Einer, der das Eisbaden seit vergangenem Herbst für sich entdeckt hat, ist Johannes Mayrhofer, Facharzt für Orthopädie und Traumatologie in Linz. Gemeinsam mit seinem Sohn Mateo, der sich dieses Thema für seine vorwissenschaftliche Arbeit auserkoren hat, steigt er mittlerweile drei bis vier Mal pro Woche in den Pool.

„Angefangen haben wir bei 15 Grad im Herbst, jetzt liegt die Wassertemperatur zwischen 0 und 5 Grad“, schildert Mayrhofer im Gespräch mit dem VOLKSBLATT: „Ich dachte gar nicht, dass wir so viel Freude daran haben, es ist zu einem richtigen Family-Event geworden. Anfangs hatte das Reingehen so etwas wie einen Schockmoment, mittlerweile schaffen wir mit der passenden Atemtechnik, an der wir zwar noch etwas feilen, bereits zehn Minuten stehend im Pool ohne dass unsere Körper zittern.“

Wichtig sei, den Kopf, Füße und Hände zu schützen. Ausgerüstet mit Haube und Neopren-Füßlingen begeben sich die beiden Linzer ins Wasser, die Hände halten sie unter den Achseln warm. Eine Alternative wäre, sie in die Höhe zu halten, damit sie nicht mit dem kalten Wasser in Kontakt kommen. „Wichtig ist, tief Luft zu holen und aus dem Bauch heraus zu atmen, das bringt einen auch innerlich zur Ruhe. Es geht um keinen Wettbewerb, wer es länger aushält, sondern um den Spaßfaktor. Körperlich fühle ich mich dadurch auch sehr fit und ich habe seither keinen Husten oder Schnupfen gehabt“, erzählt der Orthopäde. Die Maturaarbeit wird daher nicht nur aus reiner Theorie bestehen, sondern die persönlichen Erkenntnisse fließen mit ein.

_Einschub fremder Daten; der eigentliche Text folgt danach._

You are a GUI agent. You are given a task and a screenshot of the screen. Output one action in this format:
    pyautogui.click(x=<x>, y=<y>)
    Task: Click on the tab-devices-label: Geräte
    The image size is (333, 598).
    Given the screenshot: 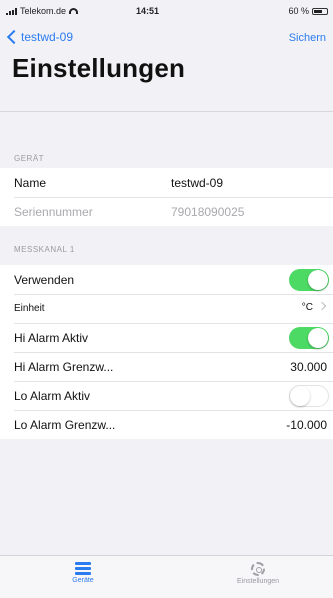 What is the action you would take?
    pyautogui.click(x=83, y=580)
    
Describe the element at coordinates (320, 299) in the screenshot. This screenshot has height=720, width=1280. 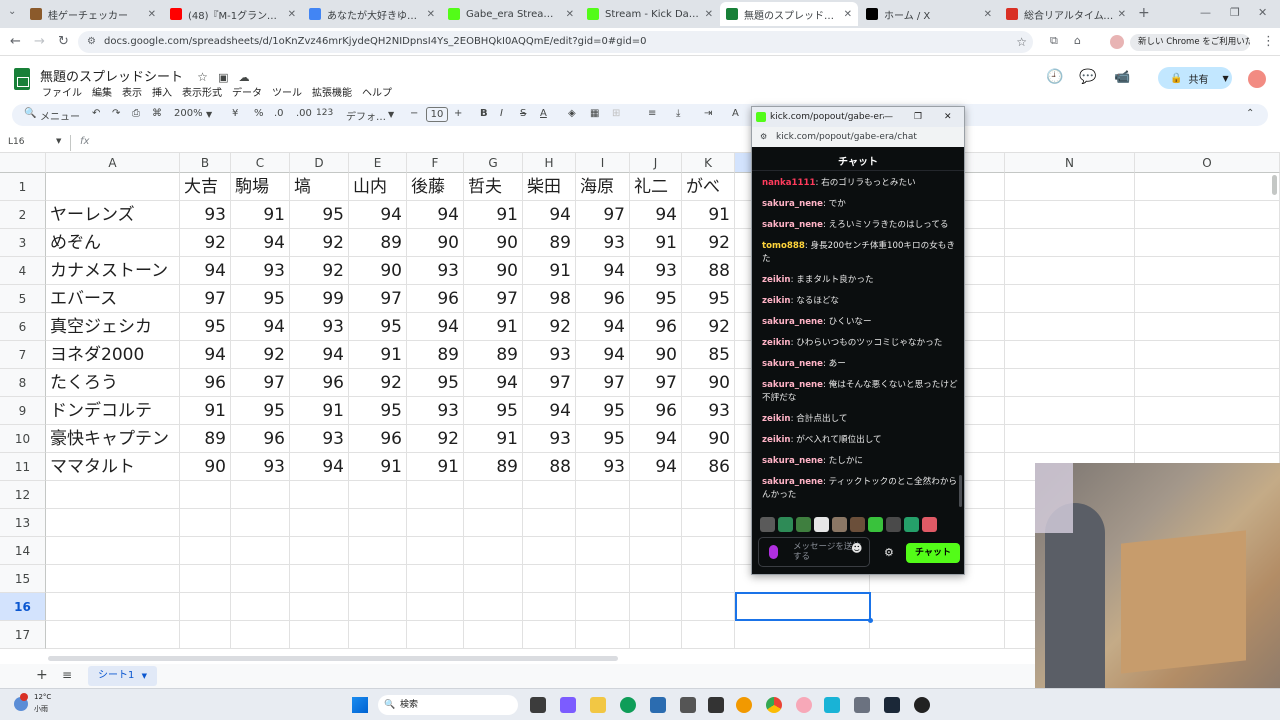
I see `grid-cell: 99` at that location.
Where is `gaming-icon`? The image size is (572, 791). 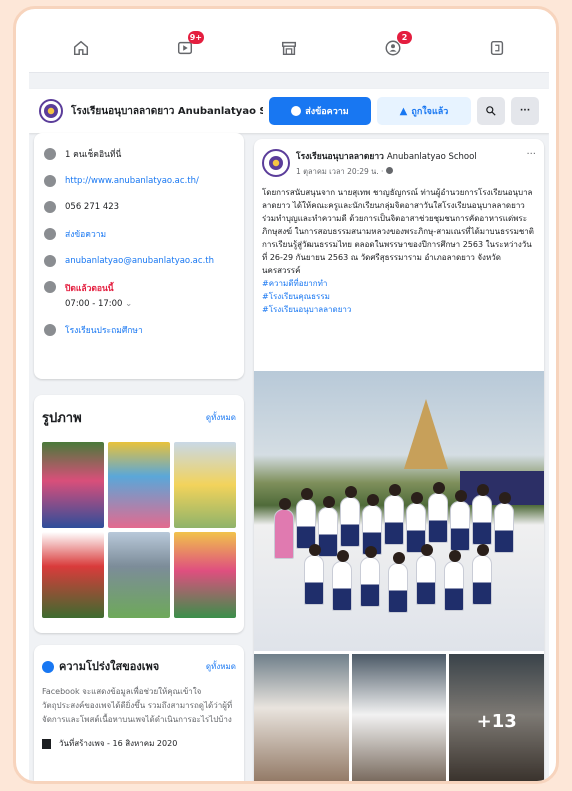 gaming-icon is located at coordinates (497, 48).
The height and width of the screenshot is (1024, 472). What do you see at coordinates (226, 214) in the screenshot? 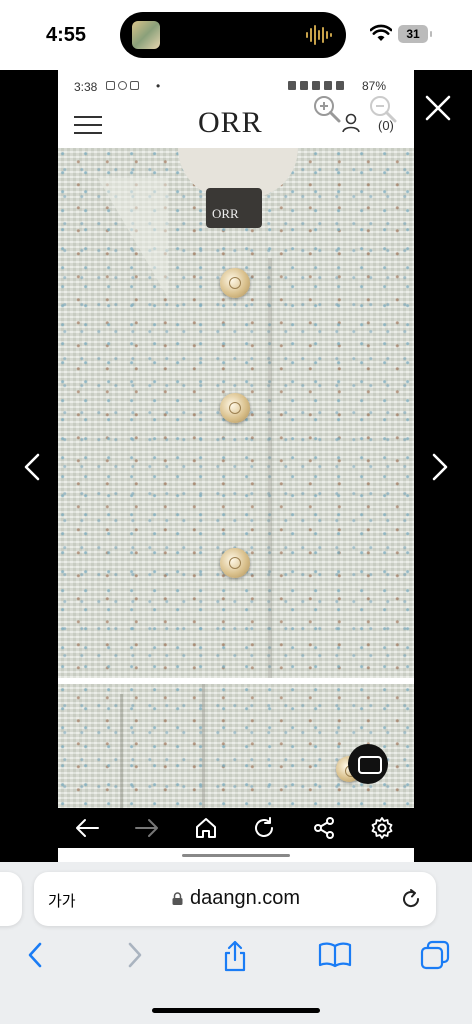
I see `inner-label-text: ORR` at bounding box center [226, 214].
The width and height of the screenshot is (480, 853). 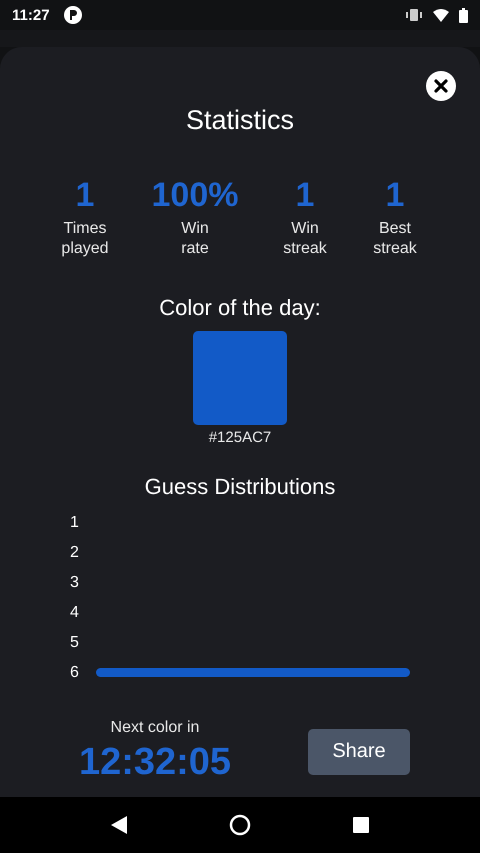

Tipps fürs Eisbaden vom Kardiologen

Langsam starten: Anfangs nur mit den unteren Extremitäten ins Wasser gehen und sich von Mal zu Mal steigern, um sich gut an die Kälte anzupassen. Bei den ersten Versuchen sollte das Eisbad unter drei Minuten gehalten werden, um eine Unterkühlung zu vermeiden. Beim Auftreten von Kältezittern – außerhalb der ersten Versuche – sollte man das Eisbad beenden, da dies ein Zeichen ist, dass der Körper nicht mehr genügend Wärmeenergie bereitstellen kann. Um Wärmeverlust zu vermeiden, kann man sich eventuell mit Neopren-Handschuhen und -Schuhen schützen und vor allem eine Haube tragen.

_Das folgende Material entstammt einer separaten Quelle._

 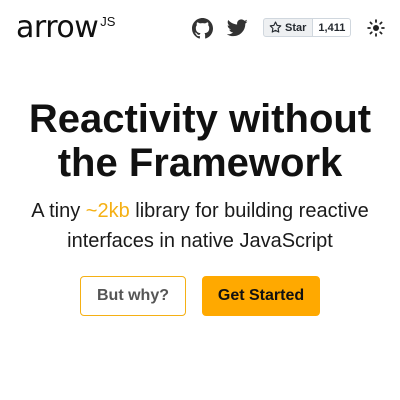 What do you see at coordinates (296, 28) in the screenshot?
I see `github-star-label: Star` at bounding box center [296, 28].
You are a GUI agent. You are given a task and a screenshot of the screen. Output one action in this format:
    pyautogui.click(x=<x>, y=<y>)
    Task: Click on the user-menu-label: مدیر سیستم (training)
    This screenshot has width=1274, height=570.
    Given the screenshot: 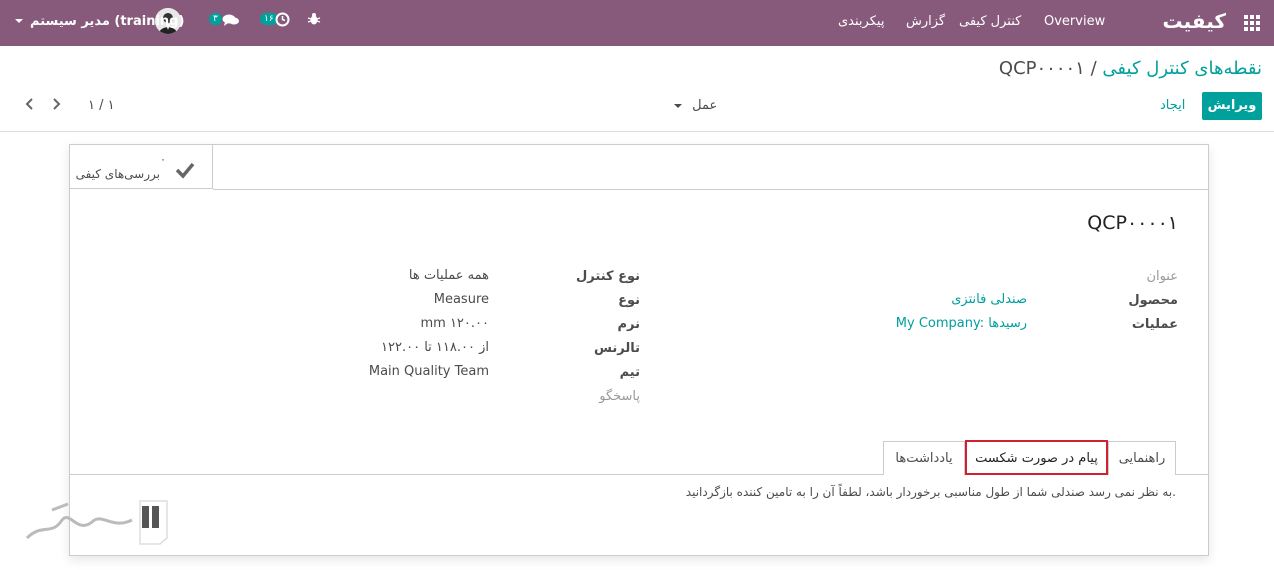 What is the action you would take?
    pyautogui.click(x=107, y=22)
    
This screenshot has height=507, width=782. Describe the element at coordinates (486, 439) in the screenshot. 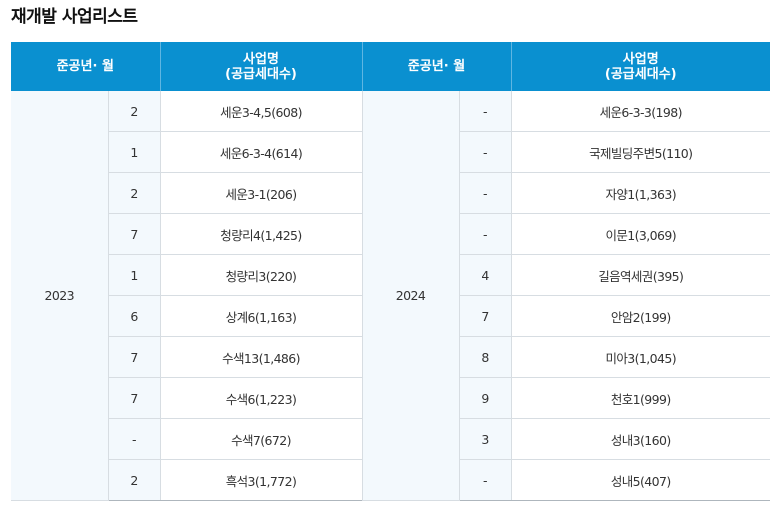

Kopf nicht unter Wasser: Beim sogenannten Tauchreflex entsteht ein starker parasympathischer Reiz. Dies bewirkt eine Verlangsamung des Pulses, eine Unterdrückung des Atemreizes und eine Reduktion auf lebenswichtige Organe. Das kann bedrohlich werden, zu Herzrhythmusstörungen, Schwindel oder Kollaps führen.

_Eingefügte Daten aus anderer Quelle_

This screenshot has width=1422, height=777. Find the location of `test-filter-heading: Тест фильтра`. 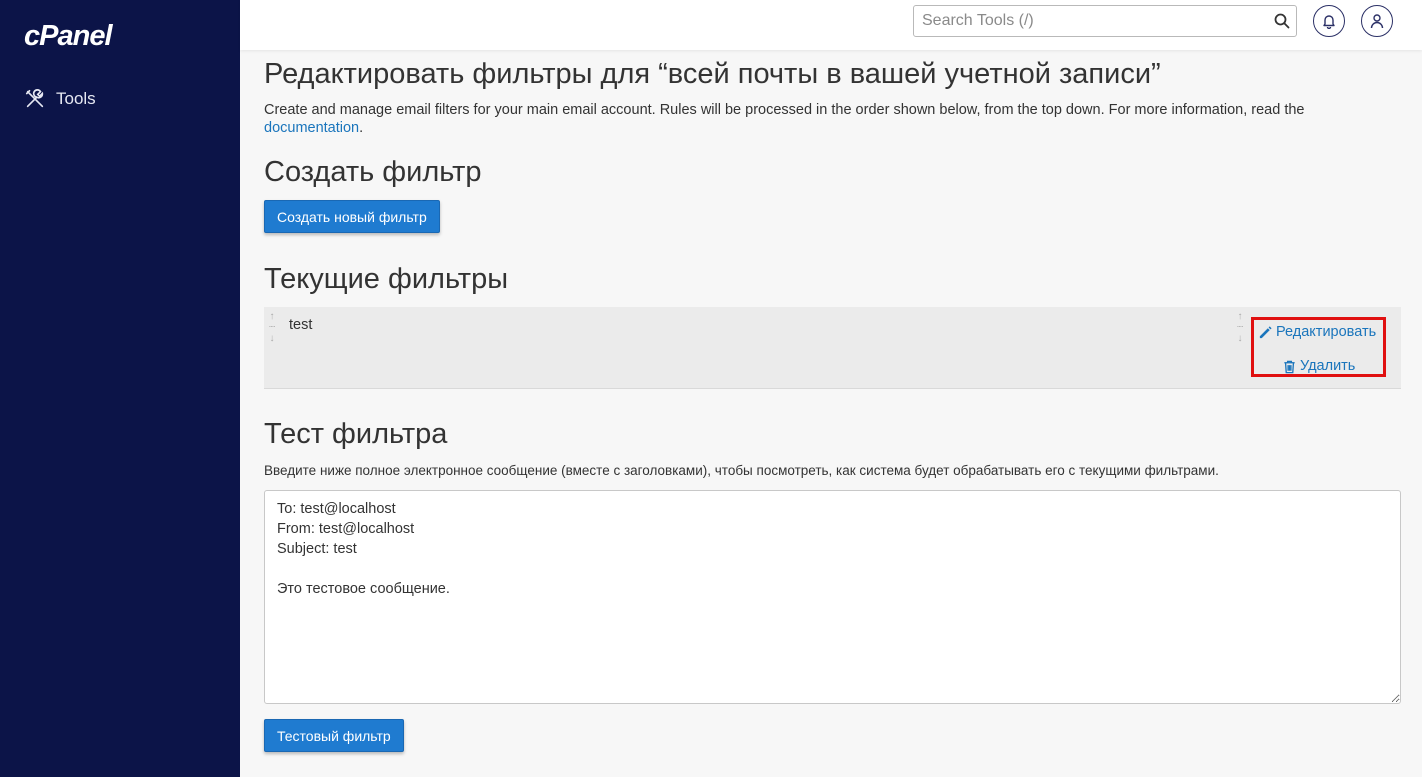

test-filter-heading: Тест фильтра is located at coordinates (356, 434).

Nie allein Eisbaden: Bei Anzeichen von Verlangsamung, Lethargie oder Desorientiertheit sollte man unbedingt in Begleitung das Wasser verlassen.

Nach dem Eisbad ist Wärmeerhaltung mit Kleidung und Decken angesagt. Man kann auch warme Getränke ohne Alkohol trinken. Eine aktive oder passive äußerliche Erwärmung kann gefährlich werden, wenn kaltes Blut aus der Peripherie abrupt in den Körperkern gelangt. Das kann wiederum zu Herzrhythmusstörungen, ähnlich wie beim sogenannten Bergungstod bei Lawinenopfern führen. Ein Eisbad ist maximal einmal täglich sinnvoll, besser zwei bis drei Mal pro Woche.